One of the main climate change “wild cards” is receiving renewed attention, after two new studies reinforced concerns that global warming will shut down global circulation systems like the Gulf Stream, producing dramatic results for North America and Europe.
“The research, by separate teams of scientists, bolsters predictions of disruptions to global ocean currents—such as the Gulf Stream—that transfer tropical warmth from the equator to northern latitudes, as well as a larger conveyor system that cycles colder water into the ocean’s depths,” the Washington Post reports. “Both systems help ensure relatively mild conditions in parts of Northern Europe that would otherwise be much colder.”
Rapid loss of Arctic ice “could slow or even temporarily halt the ocean’s normal circulation, with possible effects ranging from plunging temperatures in northern latitudes to centuries-long droughts in Southeast Asia,” Warrick writes.
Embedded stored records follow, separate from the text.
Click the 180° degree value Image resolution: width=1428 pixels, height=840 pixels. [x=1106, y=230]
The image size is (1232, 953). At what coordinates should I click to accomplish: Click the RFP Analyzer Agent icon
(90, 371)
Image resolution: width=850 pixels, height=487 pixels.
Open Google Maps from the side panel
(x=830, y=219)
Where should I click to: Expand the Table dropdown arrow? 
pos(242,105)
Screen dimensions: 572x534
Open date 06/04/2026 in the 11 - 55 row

While the full effects won’t be felt for decades, due to the climate system’s slow response to environmental change, it will also take a very long time for greenhouse gas reductions to stabilize the system.
“Even if we shut off all greenhouse gas emissions tomorrow morning, the climate system would continue to adapt to the already incurred perturbations,” said Paul Gierz, lead scientist for an Alfred Wegener Institute study published in the journal Geophysical Research Letters. “However, the more we — as a society — do proactively right now, the less we will have to do reactively later on.”
A second study by a research team in Texas, published in the journal Nature Communications, looked at climate systems’ response to a similar thawing about 12,000 years ago, at the end of the last ice age. “While the far-northern latitudes experienced rapid changes—including an 18ºF (10ºC) temperature drop in Greenland in less than a decade—droughts and other weather anomalies in the southern Pacific persisted for 1,000 years,” the Post reports.